## Exercise description
The required result is the exact run of lines beginning at the one containing "For every named" and ending at the last line of the entries.

## Input for this task

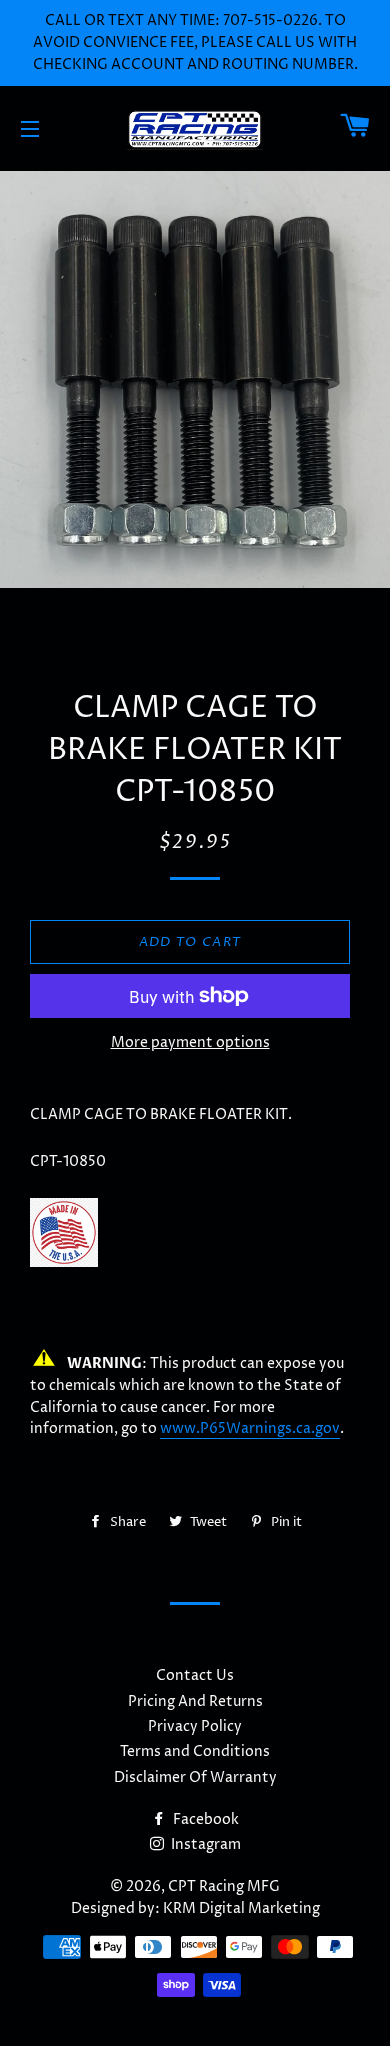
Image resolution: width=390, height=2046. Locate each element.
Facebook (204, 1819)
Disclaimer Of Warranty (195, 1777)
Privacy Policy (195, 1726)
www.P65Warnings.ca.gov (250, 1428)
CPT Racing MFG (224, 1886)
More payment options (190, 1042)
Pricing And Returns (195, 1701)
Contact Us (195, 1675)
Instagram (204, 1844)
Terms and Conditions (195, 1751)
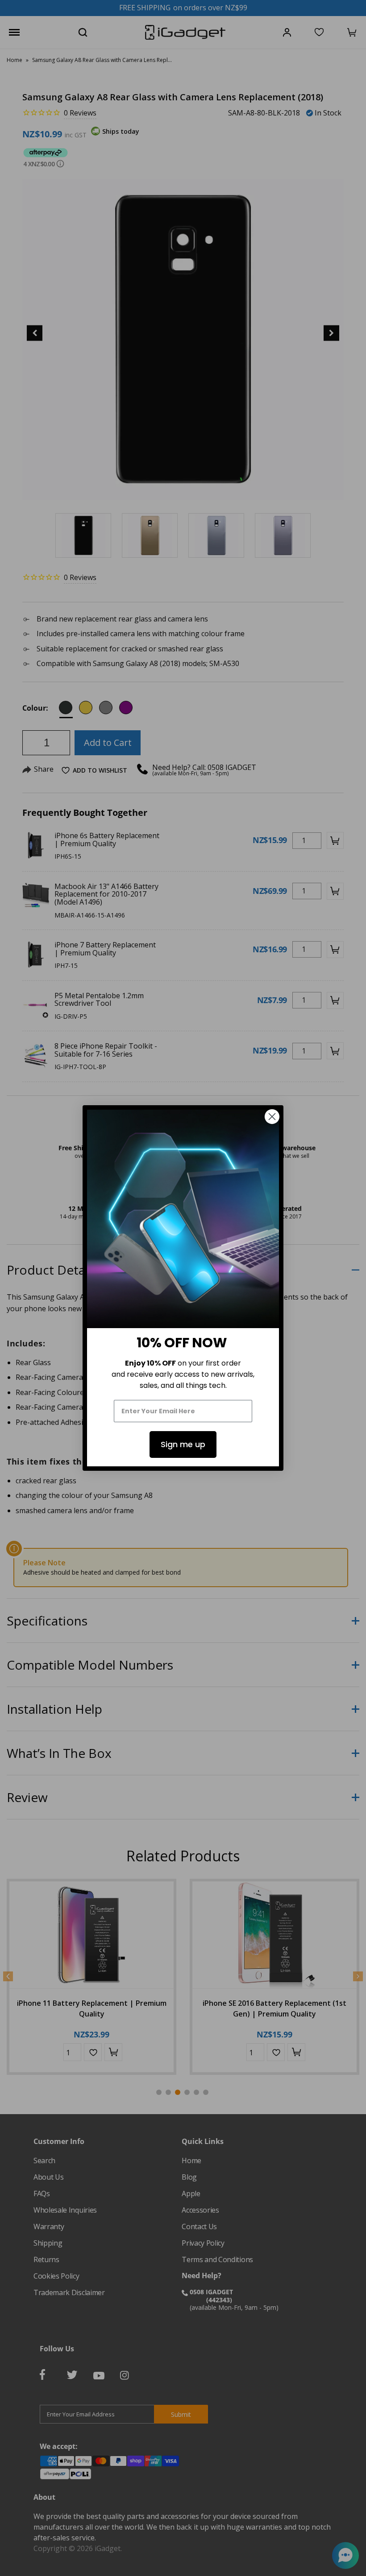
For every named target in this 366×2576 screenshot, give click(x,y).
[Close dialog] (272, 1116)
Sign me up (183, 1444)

## Output for this exercise
For every named target in this 366×2576 screenshot, give click(x,y).
[Close dialog] (272, 1116)
Sign me up (183, 1444)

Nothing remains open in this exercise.